I work in a very friendly environment, started seven months ago … everyone’s lovely. I’m reasonably senior staff - it’s a healthcare role and I’m the only person in the building with my job, so I basically lead the service I provide.
I’m almost certainly autistic, but never properly diagnosed. I went through a lot of crap in my childhood and twenties and lost out on a lot of ‘growing up’ - I’m 33, never been abroad, only had sex once, etc etc.
I was bullied horrendously in school, and in my last job. I was taken out of several classes at school because it got so bad.
Sometimes close friends/relatives have commented that I struggle more than I think I do, although I think I’m good at masking when it’s needed.
My colleagues are all really lovely and they don’t seem to be the bullying type, but I’m often internally terrified. I love them and they also say they love me, we go on nights out but sometimes I panic they’re secretly laughing at me and I’m just too stupid to realise.
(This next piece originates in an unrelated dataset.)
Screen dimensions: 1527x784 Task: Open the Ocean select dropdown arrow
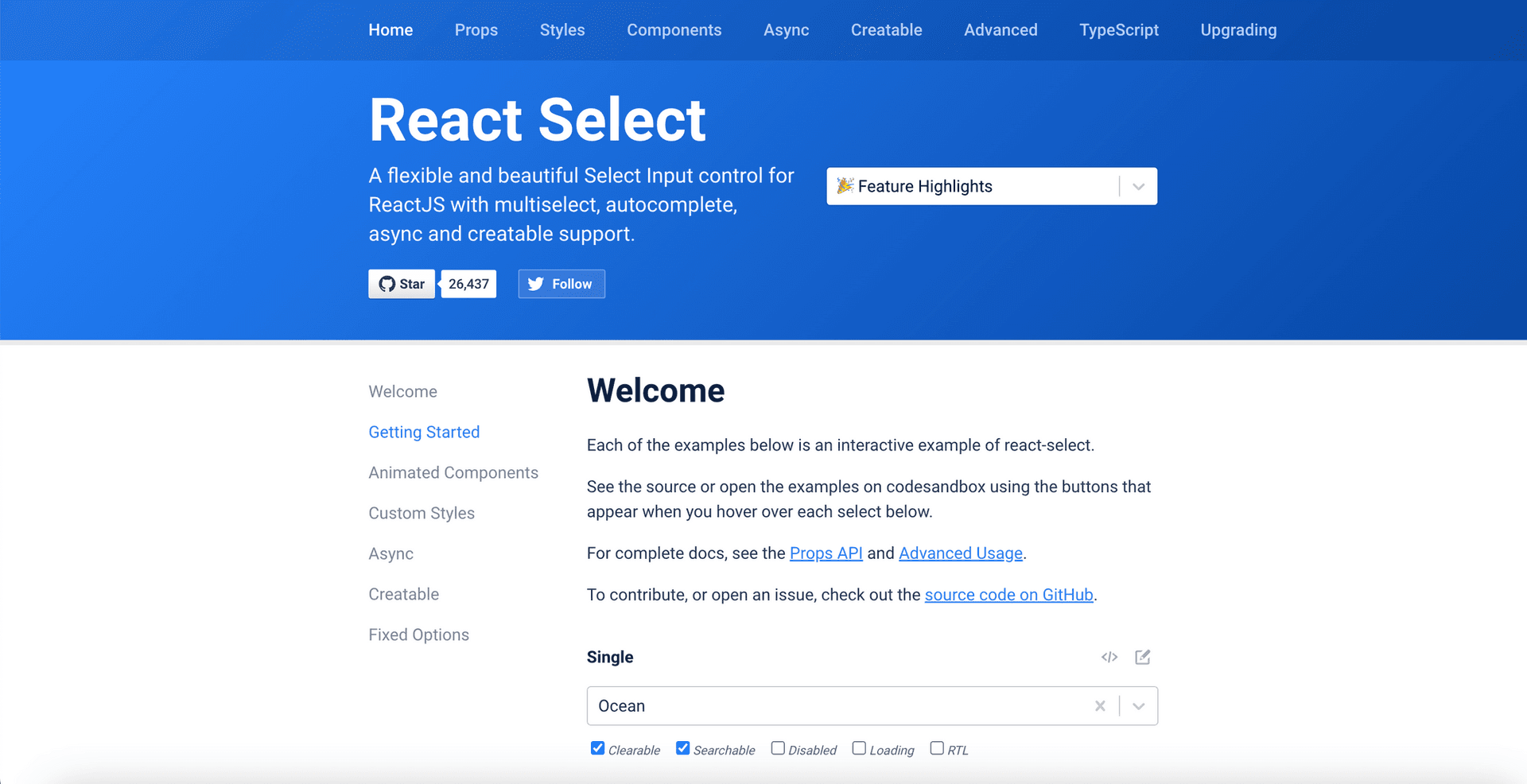click(x=1138, y=706)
I’m fat, and I can be socially awkward at times. I don’t like my face, I stumble on words in huge meetings as I get flustered. I do silly things like bite my baby finger when I’m concentrating, or sing quietly to myself - stimming basically.
When my ‘supervisor’ comes over she’s so so good at her job, admittedly she’s got 30 years on me but I worry she’s much better and they’ll be wishing I was that good.
I don’t know how to trust them that they aren’t laughing or annoyed with me. I get called nicknames, they’ve bought me xmas presents, all sorts. Is it OK to be unsure?